Brief :: Without including the pictures, copy out every line below.

----------

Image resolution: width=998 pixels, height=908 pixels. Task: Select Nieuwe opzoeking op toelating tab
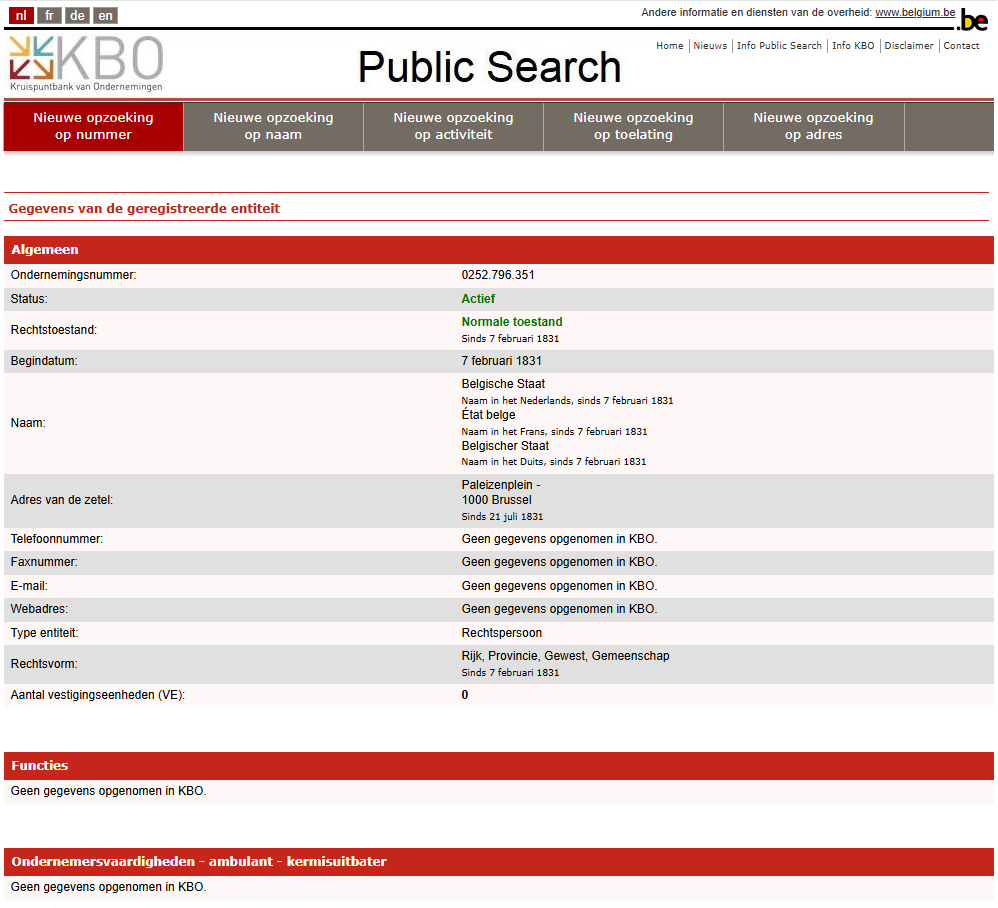pos(633,126)
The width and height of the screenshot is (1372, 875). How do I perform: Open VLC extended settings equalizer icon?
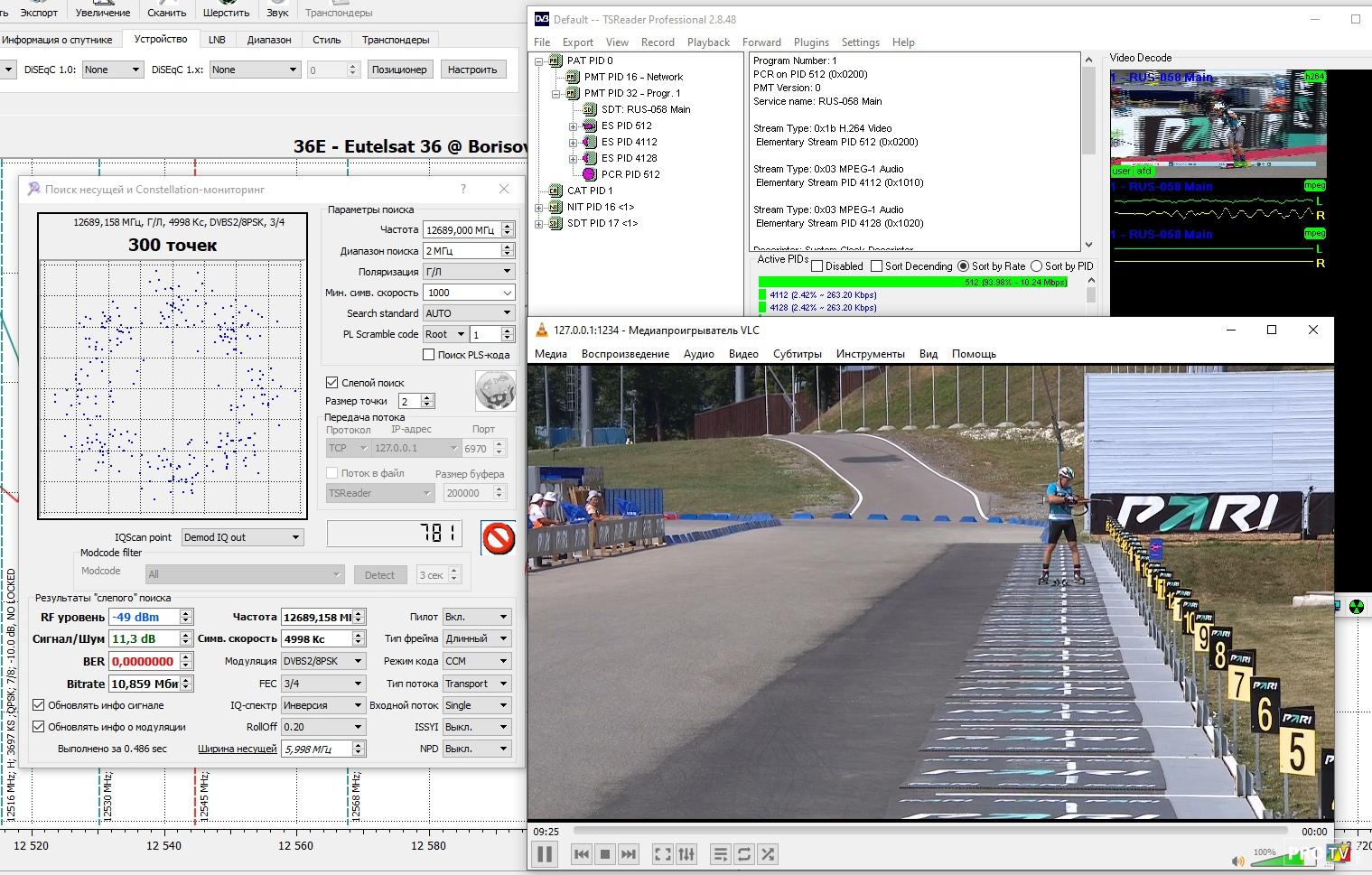point(686,853)
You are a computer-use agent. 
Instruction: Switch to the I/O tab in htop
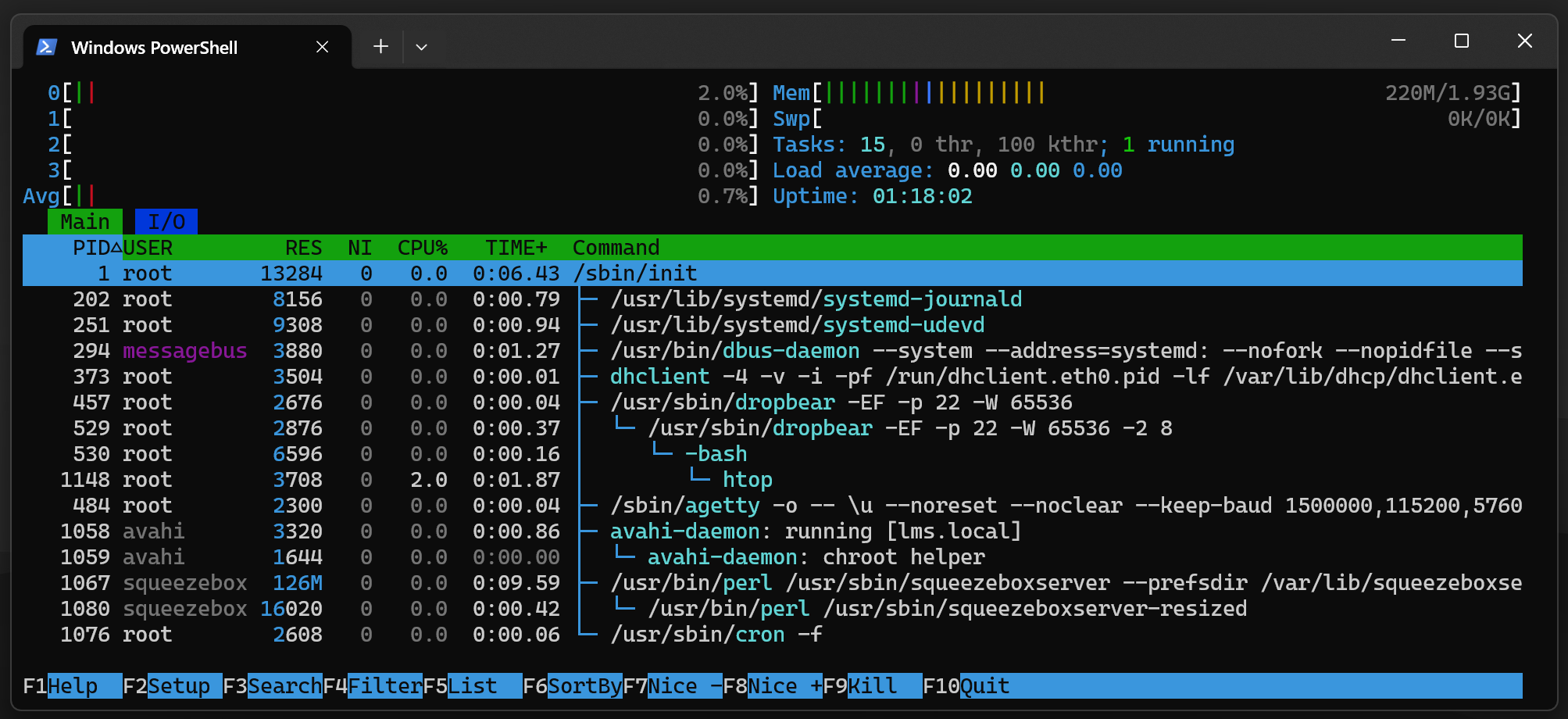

----------

Answer ::
Image resolution: width=998 pixels, height=908 pixels. Task: Select Nieuwe opzoeking op toelating tab
pos(633,126)
The width and height of the screenshot is (1372, 875). How do I perform: Open VLC extended settings equalizer icon?
point(686,853)
You are a computer-use agent. 
Instruction: Switch to the I/O tab in htop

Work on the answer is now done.